GV Florida Transport, Inc., founded in 1999 by Virgilio Florida and his son George Florida and Virgilio Florida Jr., is a popular bus company in Cagayan, Ilocos and Quirino provinces. The company offers comfortable and stylish travel experiences with its distinctive flowery pink livery on its buses. Equipped with amenities like reclining seats, air conditioning, and onboard entertainment systems, it ferries goods and passengers from Metro Manila to the Cagayan Valley Region and Ilocos Region, as well as inter-provincial routes.

=== Early expansion and Growth ===
G.V. Florida Transport expanded its transportation industry presence by acquiring franchises from various bus companies, including F. Franco Transit, B. Trans, Autobus Transportation, Viva Alladin, Ballesteros Bus Line, and Dagupan Bus Company's Cagayan line. The expansion enhanced the service offerings and positioned G.V. Florida Transport as a key player in the sector, offering convenient and reliable travel options for passengers in Cordillera (with the acquisition of Autobus' remaining routes), Ilocos, Cagayan Valley, and Isabela regions.

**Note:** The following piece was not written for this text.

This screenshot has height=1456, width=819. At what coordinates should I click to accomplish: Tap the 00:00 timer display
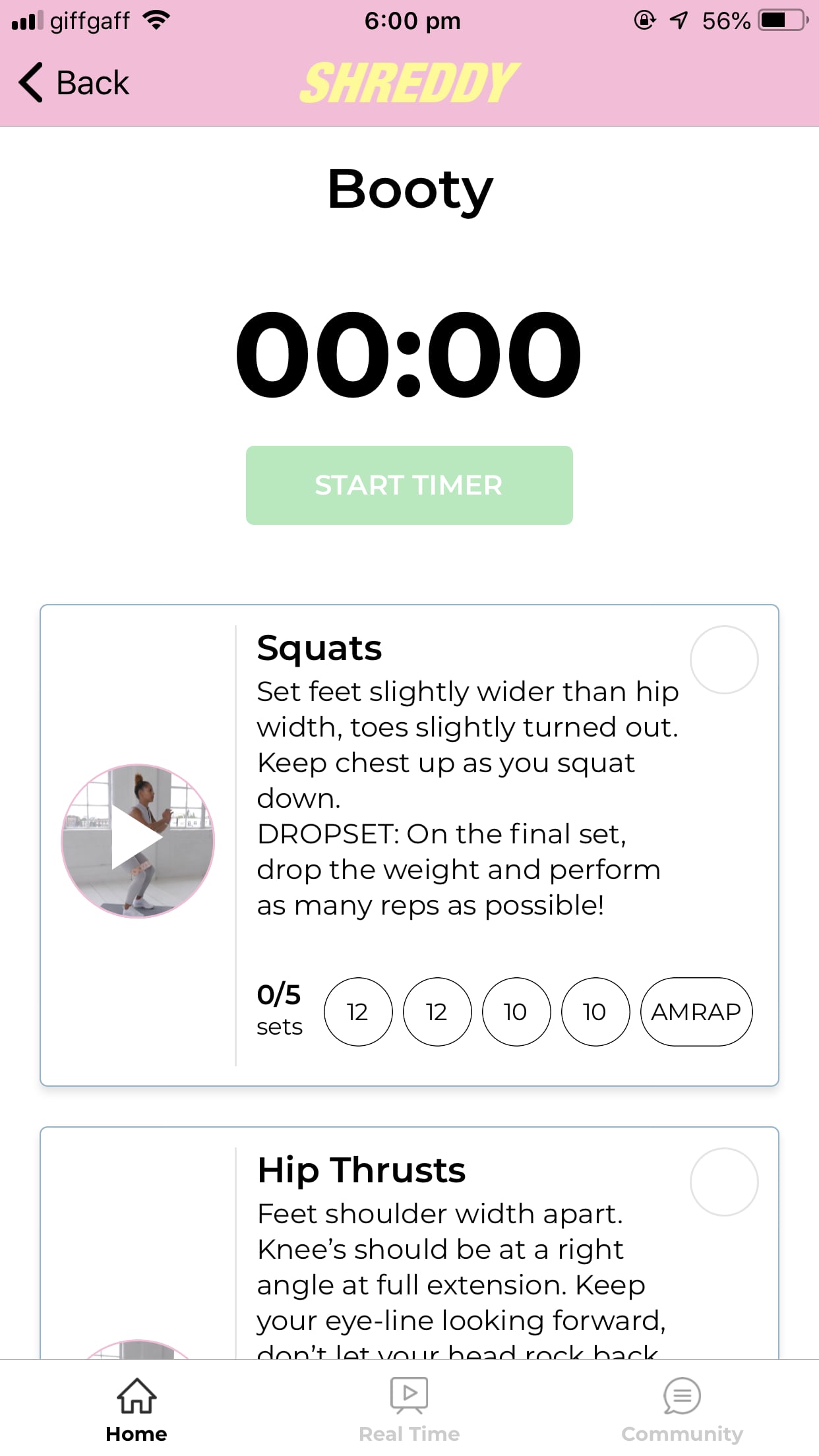[x=409, y=354]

In early 2000's, G.V. Florida Transport is the first Philippine bus company to introduce the "Sleeper Class" with Golden Dragon, Higer, and Hino RM sleeper buses servicing Manila-Cagayan and Manila-Ilocos routes. Meanwhile, a sister company as well as a subsidiary, GMW Florida Trans Inc. (GMW TRANS.), is operated by the other siblings of George and serves Santiago-Cauayan-Tuguegarao-Laoag, Tuguegarao-Baguio via San Jose, Nueva Ecija, Bayombong, and Tuguegarao–Abra via Bantay/Vigan routes.

=== 2011: Expansion and Modernization ===
In 2011, GV Florida Transport expanded its fleet by purchasing six units of MAN R39 18.350 for its Super Deluxe fleet and 20 Exclusively Modified PHI Grandeza RM for its Deluxe and Super Deluxe fleets. In 2013, they acquired the DM14 Series with Hino RM chassis for their Deluxe and Super Deluxe fleets.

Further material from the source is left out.